Ayla frowns a bit, as she imagines that. “But why don’t we see stuff exploding off of Mon-El when he flies?”

“His eyes glow with energy from the sun as he flies. Anything that would impact with him is reduced to vapor as he reaches it.” Dawnstar explains. At Ayla’s raised eyebrows, she clarifies, “I asked him about it. Sometimes we talk, when the rest of you are in the ship, but mostly, he is quiet.” She looks thoughtful before continuing, “I think that’s the only reason he does that, is for the quiet. He could just let the rocks hit him and explode. It wouldn’t harm him.”

For a moment, Dawnstars’ voice sounds wistful, and Ayla realizes that if the tracker had joined the Legion much earlier, Shadow Lass might have had competition seeking Mon-El’s attentions, as the winged Legionnaire had much in common with the stoic immortal…

Deciding it’s best to change the topic again, Ayla breaks the sudden silence, “Does Drake do the same thing?” At Dawnstar’s puzzled look, she clarifies, “Release anti-energy in front of him to dissolve space debris? He sometimes flies outside the cruiser, as well…”

“Yes, Wildfire does something similar,” Dawnstar says in a clipped tone.
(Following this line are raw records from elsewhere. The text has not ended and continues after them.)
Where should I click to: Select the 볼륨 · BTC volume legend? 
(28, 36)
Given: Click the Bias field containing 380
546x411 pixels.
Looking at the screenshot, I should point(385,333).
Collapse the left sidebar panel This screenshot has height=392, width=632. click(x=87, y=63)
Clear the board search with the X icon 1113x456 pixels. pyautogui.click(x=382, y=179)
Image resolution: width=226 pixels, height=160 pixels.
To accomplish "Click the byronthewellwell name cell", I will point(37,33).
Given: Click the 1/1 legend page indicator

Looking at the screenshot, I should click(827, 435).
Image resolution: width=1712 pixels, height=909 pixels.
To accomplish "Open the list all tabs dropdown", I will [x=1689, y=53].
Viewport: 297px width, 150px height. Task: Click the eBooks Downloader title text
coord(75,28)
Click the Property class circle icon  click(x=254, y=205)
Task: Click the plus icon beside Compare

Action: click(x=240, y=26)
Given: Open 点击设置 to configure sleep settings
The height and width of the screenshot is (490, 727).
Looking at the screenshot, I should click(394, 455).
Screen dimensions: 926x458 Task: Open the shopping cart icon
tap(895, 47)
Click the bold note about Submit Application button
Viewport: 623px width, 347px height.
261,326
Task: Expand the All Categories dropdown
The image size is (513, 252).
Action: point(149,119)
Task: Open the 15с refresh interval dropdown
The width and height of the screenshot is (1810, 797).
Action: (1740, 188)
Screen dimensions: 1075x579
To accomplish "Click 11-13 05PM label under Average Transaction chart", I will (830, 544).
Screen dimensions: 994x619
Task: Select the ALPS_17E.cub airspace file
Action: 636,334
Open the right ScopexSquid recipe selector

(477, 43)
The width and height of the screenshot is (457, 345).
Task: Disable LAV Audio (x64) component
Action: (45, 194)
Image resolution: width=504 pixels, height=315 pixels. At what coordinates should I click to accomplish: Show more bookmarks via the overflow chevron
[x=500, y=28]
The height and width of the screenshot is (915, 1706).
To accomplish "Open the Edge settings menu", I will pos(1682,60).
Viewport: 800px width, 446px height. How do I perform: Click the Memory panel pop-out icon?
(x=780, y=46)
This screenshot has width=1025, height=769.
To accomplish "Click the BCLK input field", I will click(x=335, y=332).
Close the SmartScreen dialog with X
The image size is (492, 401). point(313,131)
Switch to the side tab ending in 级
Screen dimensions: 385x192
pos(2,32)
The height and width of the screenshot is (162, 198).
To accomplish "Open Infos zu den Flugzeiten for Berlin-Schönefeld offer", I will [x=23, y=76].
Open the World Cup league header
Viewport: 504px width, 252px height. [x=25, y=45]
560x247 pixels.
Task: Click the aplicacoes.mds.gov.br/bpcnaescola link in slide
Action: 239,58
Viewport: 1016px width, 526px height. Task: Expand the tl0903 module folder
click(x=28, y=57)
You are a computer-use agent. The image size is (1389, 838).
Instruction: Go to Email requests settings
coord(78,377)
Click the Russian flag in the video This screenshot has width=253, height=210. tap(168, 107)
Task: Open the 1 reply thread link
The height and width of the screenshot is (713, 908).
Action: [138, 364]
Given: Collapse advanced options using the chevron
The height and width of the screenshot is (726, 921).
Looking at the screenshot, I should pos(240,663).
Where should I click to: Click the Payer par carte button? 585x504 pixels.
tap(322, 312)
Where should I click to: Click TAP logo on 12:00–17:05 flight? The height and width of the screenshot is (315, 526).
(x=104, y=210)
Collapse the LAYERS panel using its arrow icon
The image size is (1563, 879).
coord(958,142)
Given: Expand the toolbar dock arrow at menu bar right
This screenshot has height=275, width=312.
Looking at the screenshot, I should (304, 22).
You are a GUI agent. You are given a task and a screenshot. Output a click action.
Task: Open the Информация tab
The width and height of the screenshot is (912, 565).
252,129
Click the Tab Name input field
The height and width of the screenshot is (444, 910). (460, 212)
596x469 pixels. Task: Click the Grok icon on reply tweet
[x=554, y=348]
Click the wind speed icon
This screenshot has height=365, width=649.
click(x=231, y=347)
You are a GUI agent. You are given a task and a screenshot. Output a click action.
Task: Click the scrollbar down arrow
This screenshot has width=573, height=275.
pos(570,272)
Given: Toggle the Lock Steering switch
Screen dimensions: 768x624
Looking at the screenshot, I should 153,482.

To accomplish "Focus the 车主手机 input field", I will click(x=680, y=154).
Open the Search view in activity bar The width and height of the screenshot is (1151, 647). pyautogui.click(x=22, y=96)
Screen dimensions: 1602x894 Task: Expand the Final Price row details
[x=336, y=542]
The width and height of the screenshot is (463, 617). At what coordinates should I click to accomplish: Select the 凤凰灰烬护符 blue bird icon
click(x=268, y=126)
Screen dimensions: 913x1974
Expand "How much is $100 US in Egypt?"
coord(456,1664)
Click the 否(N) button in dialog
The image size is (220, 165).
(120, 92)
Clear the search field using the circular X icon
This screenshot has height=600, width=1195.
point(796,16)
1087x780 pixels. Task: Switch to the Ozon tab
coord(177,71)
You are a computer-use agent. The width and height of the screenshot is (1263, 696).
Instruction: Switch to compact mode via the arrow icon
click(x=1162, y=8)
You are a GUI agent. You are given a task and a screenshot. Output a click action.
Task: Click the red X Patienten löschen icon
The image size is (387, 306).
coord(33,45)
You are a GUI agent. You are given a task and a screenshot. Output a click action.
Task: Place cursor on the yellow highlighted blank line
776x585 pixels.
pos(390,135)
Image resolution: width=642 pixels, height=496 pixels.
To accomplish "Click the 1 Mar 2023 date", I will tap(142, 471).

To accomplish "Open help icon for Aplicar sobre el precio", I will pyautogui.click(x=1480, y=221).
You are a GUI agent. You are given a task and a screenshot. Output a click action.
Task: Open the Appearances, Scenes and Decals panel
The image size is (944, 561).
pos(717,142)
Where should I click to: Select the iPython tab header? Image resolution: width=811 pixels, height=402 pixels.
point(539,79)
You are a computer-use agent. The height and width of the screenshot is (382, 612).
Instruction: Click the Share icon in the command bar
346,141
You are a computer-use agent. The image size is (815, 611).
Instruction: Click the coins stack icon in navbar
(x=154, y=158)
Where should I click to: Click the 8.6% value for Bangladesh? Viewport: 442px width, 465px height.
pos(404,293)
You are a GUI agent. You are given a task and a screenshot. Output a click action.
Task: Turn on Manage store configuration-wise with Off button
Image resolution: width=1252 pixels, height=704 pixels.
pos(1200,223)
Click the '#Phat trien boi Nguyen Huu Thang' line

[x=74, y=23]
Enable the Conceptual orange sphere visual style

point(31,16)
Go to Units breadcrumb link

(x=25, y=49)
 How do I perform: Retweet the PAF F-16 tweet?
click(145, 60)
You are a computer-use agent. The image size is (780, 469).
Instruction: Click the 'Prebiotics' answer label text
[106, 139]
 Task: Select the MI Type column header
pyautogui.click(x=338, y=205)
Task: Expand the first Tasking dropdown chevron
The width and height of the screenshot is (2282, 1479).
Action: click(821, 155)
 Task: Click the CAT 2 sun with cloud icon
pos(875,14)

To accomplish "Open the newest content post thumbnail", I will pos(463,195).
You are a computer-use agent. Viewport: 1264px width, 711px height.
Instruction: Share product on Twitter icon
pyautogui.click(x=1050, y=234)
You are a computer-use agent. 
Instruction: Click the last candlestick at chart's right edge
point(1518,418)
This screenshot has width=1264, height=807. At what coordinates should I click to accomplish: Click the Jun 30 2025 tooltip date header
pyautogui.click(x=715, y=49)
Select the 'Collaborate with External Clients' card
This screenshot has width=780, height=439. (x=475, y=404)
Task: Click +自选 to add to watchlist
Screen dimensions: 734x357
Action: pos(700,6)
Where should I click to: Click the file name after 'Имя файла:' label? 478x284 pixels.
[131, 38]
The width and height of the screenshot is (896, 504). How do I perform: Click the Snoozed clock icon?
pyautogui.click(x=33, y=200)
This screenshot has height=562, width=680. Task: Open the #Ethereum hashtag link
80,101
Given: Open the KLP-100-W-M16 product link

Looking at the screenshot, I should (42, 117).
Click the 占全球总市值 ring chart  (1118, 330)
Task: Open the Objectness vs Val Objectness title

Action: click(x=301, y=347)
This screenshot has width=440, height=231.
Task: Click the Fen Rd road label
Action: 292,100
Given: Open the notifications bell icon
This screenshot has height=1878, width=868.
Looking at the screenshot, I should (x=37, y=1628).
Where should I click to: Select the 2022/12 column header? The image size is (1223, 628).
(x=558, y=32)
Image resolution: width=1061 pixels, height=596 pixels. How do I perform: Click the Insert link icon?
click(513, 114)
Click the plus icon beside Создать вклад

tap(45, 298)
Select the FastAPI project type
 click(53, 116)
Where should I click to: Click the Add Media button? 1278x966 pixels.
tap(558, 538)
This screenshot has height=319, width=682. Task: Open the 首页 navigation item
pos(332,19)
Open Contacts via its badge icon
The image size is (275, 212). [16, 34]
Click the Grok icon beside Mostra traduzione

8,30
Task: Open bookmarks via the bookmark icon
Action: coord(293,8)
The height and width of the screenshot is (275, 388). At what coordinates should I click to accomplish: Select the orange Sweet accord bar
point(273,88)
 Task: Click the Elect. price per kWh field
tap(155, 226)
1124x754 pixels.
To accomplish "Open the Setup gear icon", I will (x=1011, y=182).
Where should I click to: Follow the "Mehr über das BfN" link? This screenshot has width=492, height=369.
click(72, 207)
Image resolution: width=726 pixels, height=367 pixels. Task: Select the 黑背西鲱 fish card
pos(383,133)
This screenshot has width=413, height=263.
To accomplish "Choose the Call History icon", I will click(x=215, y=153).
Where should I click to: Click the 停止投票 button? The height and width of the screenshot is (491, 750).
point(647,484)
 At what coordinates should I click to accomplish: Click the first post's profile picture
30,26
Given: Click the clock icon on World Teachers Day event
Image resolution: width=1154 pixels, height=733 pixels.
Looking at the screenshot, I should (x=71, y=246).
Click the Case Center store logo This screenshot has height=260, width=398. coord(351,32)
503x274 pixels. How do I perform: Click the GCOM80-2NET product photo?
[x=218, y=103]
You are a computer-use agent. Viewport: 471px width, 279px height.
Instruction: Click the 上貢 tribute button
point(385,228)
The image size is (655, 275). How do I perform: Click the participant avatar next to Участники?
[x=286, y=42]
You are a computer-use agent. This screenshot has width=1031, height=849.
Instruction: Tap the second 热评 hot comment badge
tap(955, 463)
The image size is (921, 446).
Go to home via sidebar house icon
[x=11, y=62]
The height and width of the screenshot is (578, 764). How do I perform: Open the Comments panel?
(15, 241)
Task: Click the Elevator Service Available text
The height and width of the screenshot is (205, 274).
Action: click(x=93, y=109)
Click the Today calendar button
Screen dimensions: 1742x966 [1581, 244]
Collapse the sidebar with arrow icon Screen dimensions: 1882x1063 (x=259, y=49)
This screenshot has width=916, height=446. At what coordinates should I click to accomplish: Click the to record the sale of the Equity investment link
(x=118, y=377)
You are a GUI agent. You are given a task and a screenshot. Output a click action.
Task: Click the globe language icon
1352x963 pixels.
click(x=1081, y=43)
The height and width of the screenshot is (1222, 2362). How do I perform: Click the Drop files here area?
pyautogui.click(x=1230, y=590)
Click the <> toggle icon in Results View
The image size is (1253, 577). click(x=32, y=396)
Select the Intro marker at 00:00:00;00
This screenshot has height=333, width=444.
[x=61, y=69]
Something about her body language has changed, but Ayla has just been struck by another thought and it blurts out before she recognizes the change in mood.

“You said that your people have a problem with masks. That must make it difficult with…” she begins before Dawnstar cuts her off.

“If I want to see Wildfire’s face, I can look into the sun. The effect is the same.” she says curtly, walking towards the door. “Good night, Lightning Lass.” she adds perfunctorily before the air cracks and Ayla’s hair is tousled by the wind kicked up by her abrupt departure.